On the final day of design week I found you stood outside, hunched over and useless with laughter. Kitty was next to you as your hysterical reflection, the symmetry broken only by her hand as a sign of support on your shoulder. I knew the moment was yours and Kitty’s to share so I took a picture and slipped back inside unnoticed. Hearing you laugh was a source of strength that stayed with me for the rest of the day, and it followed me wherever I went: it helped me make the curved ridge board while Amos was making the trusses for our model, it lent a hand in beating Canadian Chris in an arm wrestle at the Boswell Arms as we celebrated that evening, and it told me to throw water on our beautiful model tower when Eric set fire to it when we got back. 

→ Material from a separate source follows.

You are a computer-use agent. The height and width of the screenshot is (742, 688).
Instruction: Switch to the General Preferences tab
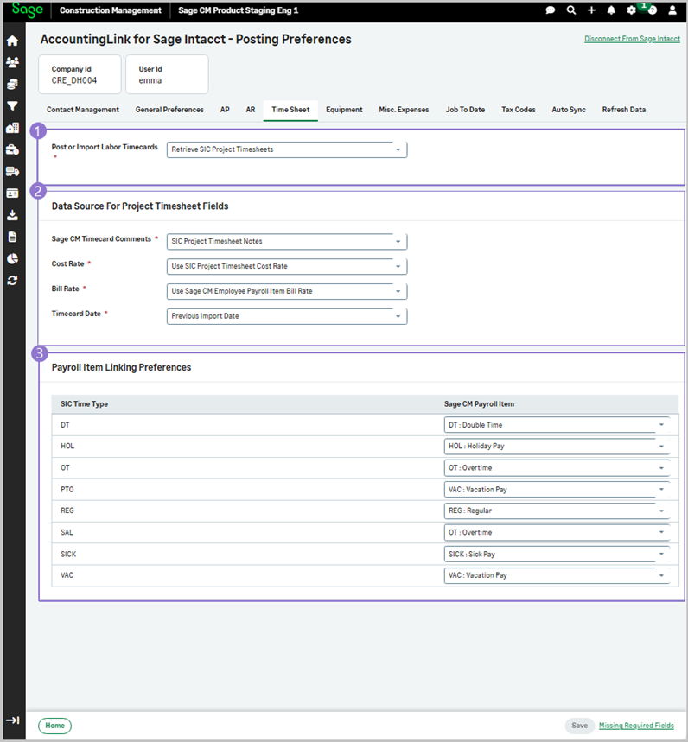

I wanted to know the source of your laughter but that desire sat on a perfectly balanced set of scales with the need not to know on the other side. I ascribed a personality to each of them.  I imagined that those two needs were best of friends - happy, chatty, relaxed in compromise.  I hear them echoing the same sentiment back and forth to each other: sometimes there is a power in the not-knowing, sometimes there is a power in the not-knowing, sometimes there is a power in the not-knowing. The tears that fell from your cheeks that morning have now been washed away by the Scottish rain, but the inherent musicality and goodness of laughter that is honest and true is such that its memory cannot - and will not - diminish with time.